Dans cette affaire, les requérants – des familles congolaises qui avaient chacune des enfants les ayant rejointes postérieurement dans l’Hexagone sans respecter la procédure de regroupement familial – se battaient depuis des années avec la justice française pour bénéficier des prestations familiales pour ces enfants. Chose qui leur était refusée compte tenu de l’impossibilité pour elles de produire le certificat de contrôle médical de l’OFII. Déboutées de leurs contestations à différents stades de la procédure par les juridictions nationales(1), elles avaient fini par se tourner vers les juges européens en faisant valoir une discrimination et une atteinte à la vie familiale.

Dans sa décision, la Cour européenne des droits de l’Homme reconnaît, en premier lieu, qu’il y a bien une différence de traitement entre les requérants et les autres parents recevant des prestations familiales, fondée sur un critère lié à la nationalité et au respect des dispositions légales applicables au regroupement familial. Mais, ajoute-t-elle, cette différence n’est pas exclusivement fondée sur la nationalité, les requérants s’étant vu refuser les prestations familiales en raison du « caractère irrégulier de l’entrée en France de leurs enfants, conséquence d’un comportement volontaire contraire à la loi ».
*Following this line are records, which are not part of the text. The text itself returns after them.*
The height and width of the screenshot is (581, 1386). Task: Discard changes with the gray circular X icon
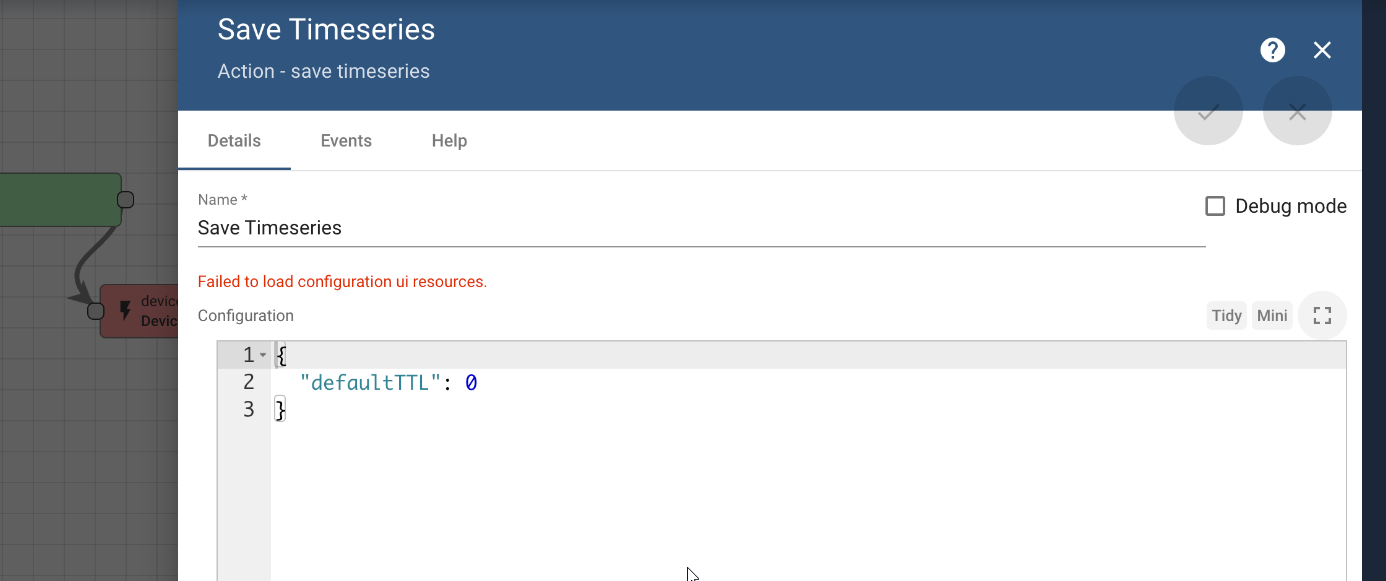tap(1297, 112)
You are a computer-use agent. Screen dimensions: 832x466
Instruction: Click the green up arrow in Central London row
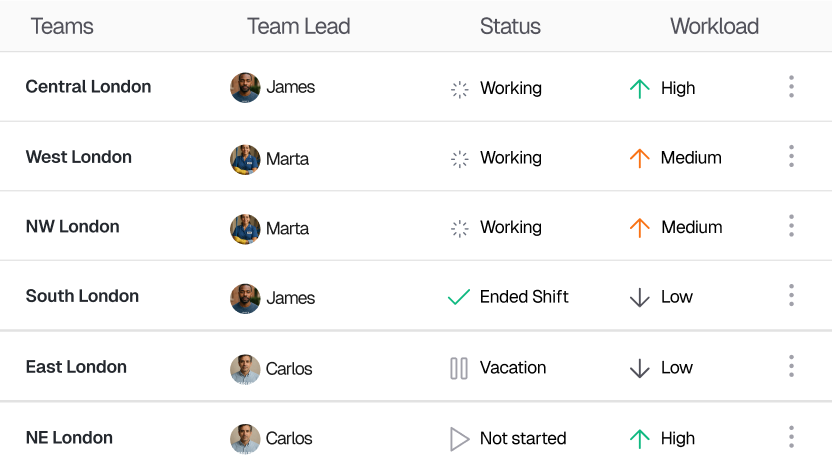pyautogui.click(x=639, y=89)
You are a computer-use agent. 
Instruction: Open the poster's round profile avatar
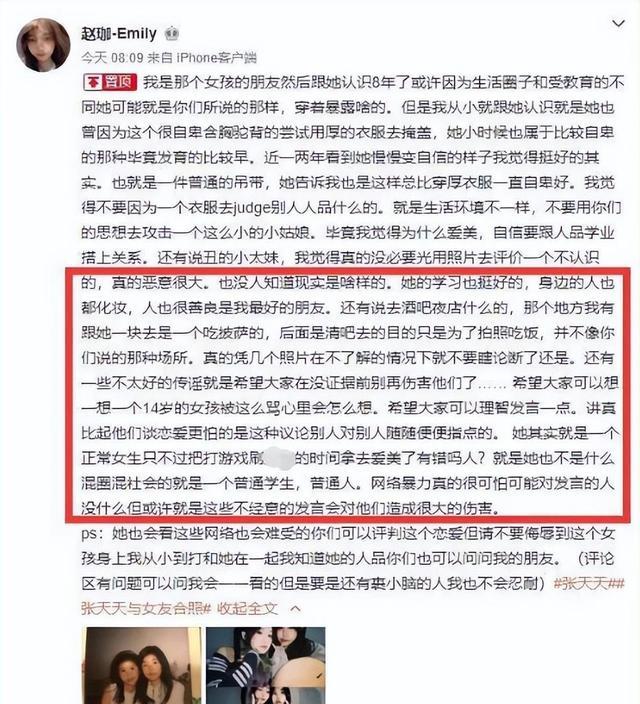coord(43,45)
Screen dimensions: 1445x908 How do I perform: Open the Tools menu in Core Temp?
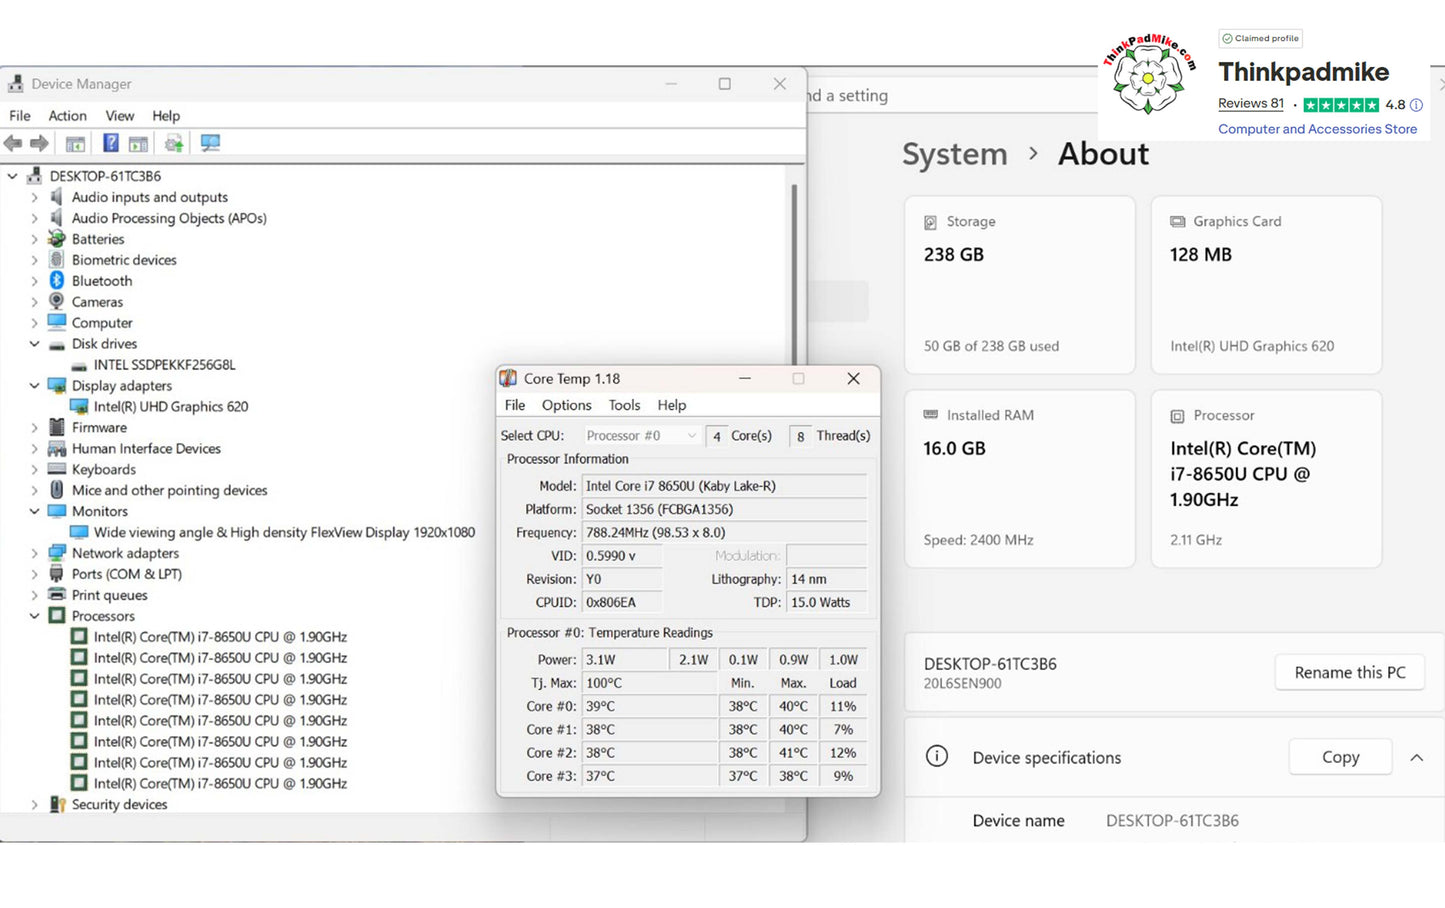point(624,405)
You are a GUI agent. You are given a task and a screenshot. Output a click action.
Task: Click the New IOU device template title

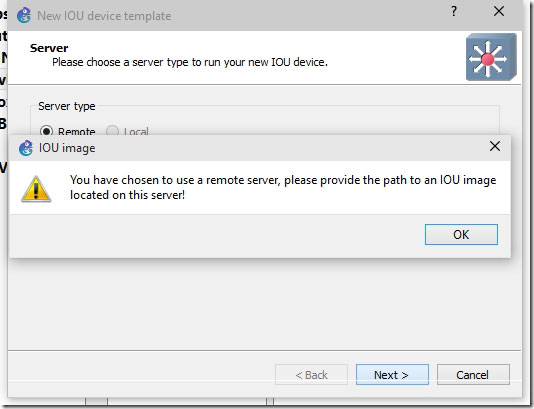click(104, 16)
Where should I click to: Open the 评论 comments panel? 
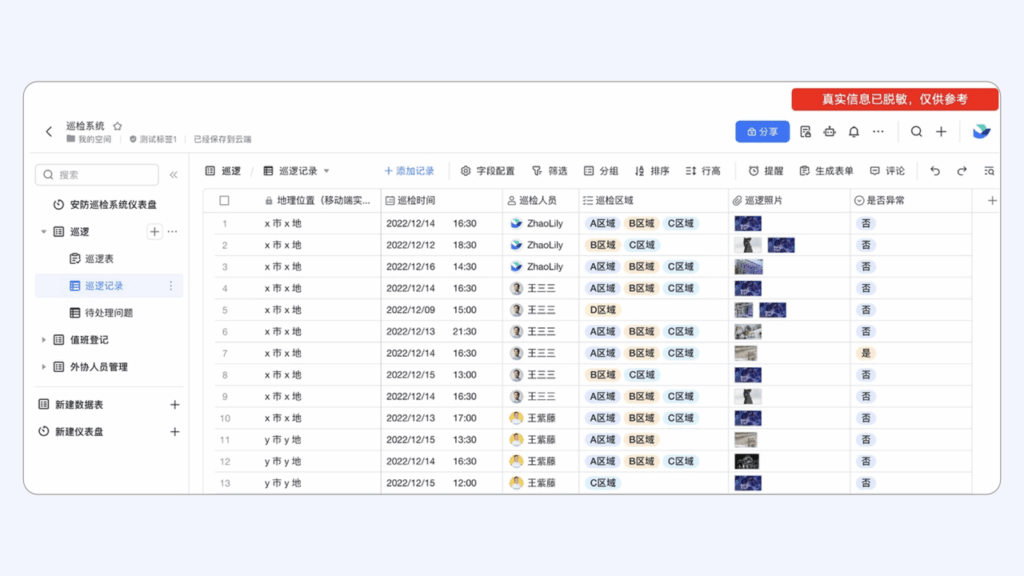(x=886, y=170)
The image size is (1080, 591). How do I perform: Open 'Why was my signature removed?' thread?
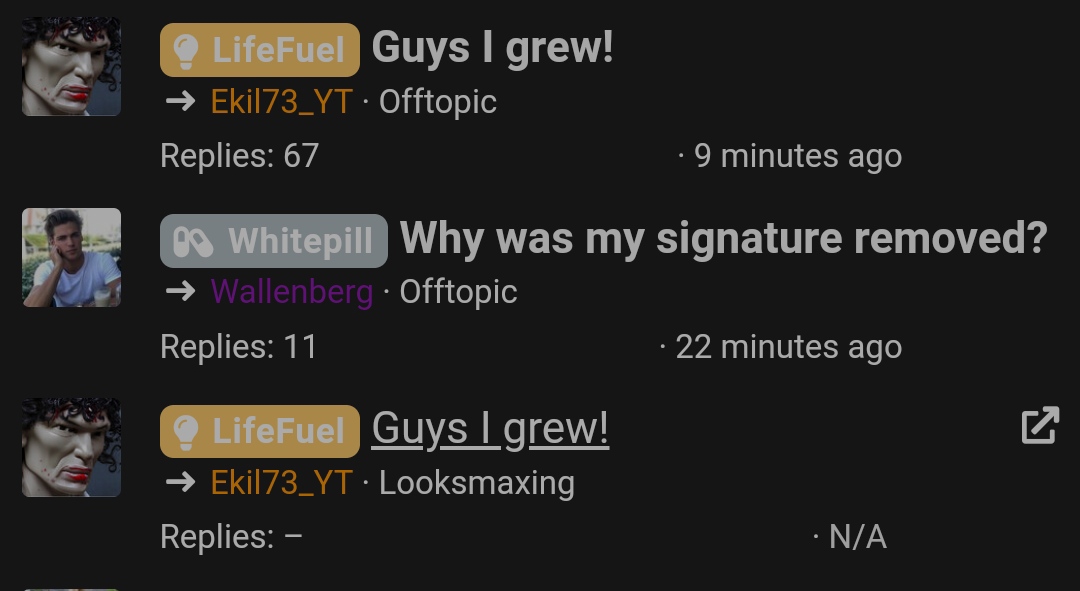(723, 239)
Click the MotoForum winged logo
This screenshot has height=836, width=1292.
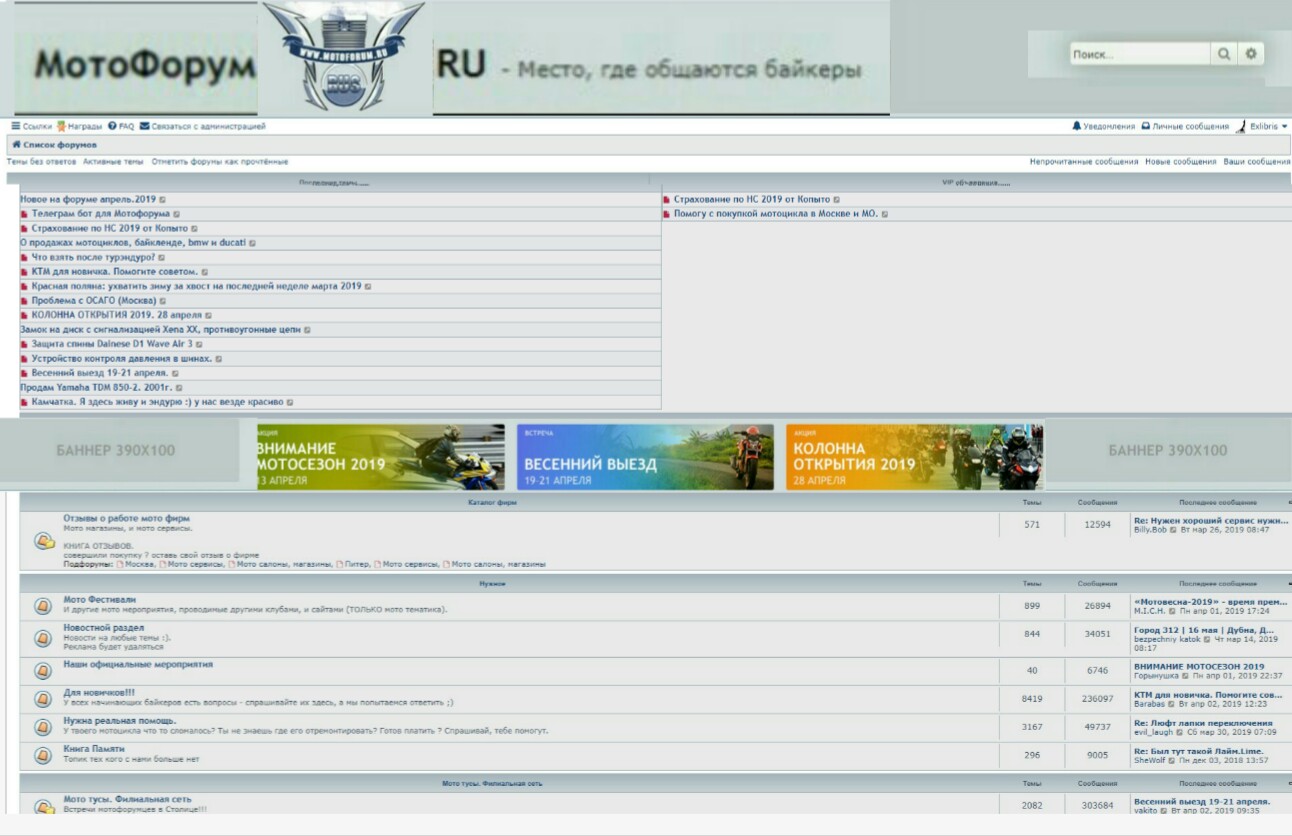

Aux yeux des juges européens, le fait de réserver des prestations familiales aux enfants nés en France ou venus sur le territoire par le biais du regroupement familial constitue « une différence de traitement reposant sur une justification objective et raisonnable ».

Enfin, la Cour souligne l’existence en France d’une faculté de régularisation effective permettant aux personnes s’étant vu refuser des prestations de les obtenir finalement par la procédure de regroupement familial pour un enfant se trouvant déjà sur le territoire français… mais, note-t-elle, en l’espèce, aucun des requérants n’avait justifié avoir entrepris des démarches sérieuses pour bénéficier de ce « regroupement familial sur place ».

A noter : les ressortissants de pays liés à l’Union européenne par un accord d’association (comme l’Algérie, le Maroc, la Turquie ou la Tunisie) ne sont pas concernés par ces restrictions, la Cour de cassation ayant jugé en 2013 que, en vertu de ces accords, ils doivent bénéficier des mêmes prestations familiales que les Français(2).

Dans un communiqué diffusé le jour même, le défenseur des droits a pris acte de cette décision, en relevant toutefois que la CEDH n’a pas précisé les conditions dans lesquelles ont lieu les regroupements familiaux, «  soumis à des procédures très longues  ». A cet égard, rappelle-t-il, ce sont les jugent européens eux-mêmes qui ont condamné la France en 2014 pour les délais excessivement longs de délivrance de visas dans le cadre du regroupement familial(3). «  Ces délais ont, de fait, une incidence sur le droit des enfants à vivre en France auprès de leurs parents.  » Jacques Toubon réitère par ailleurs ses recommandations tendant à ce que le gouvernement engage une réforme législative mettant un terme définitif aux différences de traitement entre enfants étrangers selon leur nationalité, différences confortées de fait par la décision de la CEDH.

Notes

(1) Saisie de cas similaires, la Cour de cassation avait donné raison en 2004 à des familles étrangères, avant d’opérer un changement de jurisprudence en 2011. C’est ce revirement que les familles contestaient en l’espèce – Voir ASH n° 2715 du 24-06-11, p. 19.

(2) Voir ASH n° 2806 du 19-04-13, p. 36.

(3) Voir ASH n° 2869-2870 du 18-07-14, p. 42.